Repeat exactly the lines from the line containing "Image resolution: width=1000" through the last line of the records below, inclusive, and nothing else.

▶

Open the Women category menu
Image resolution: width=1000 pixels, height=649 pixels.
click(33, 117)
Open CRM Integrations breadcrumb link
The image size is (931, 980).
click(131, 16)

◀

Answer space:
Image resolution: width=1000 pixels, height=649 pixels.
click(33, 117)
Open CRM Integrations breadcrumb link
The image size is (931, 980).
click(131, 16)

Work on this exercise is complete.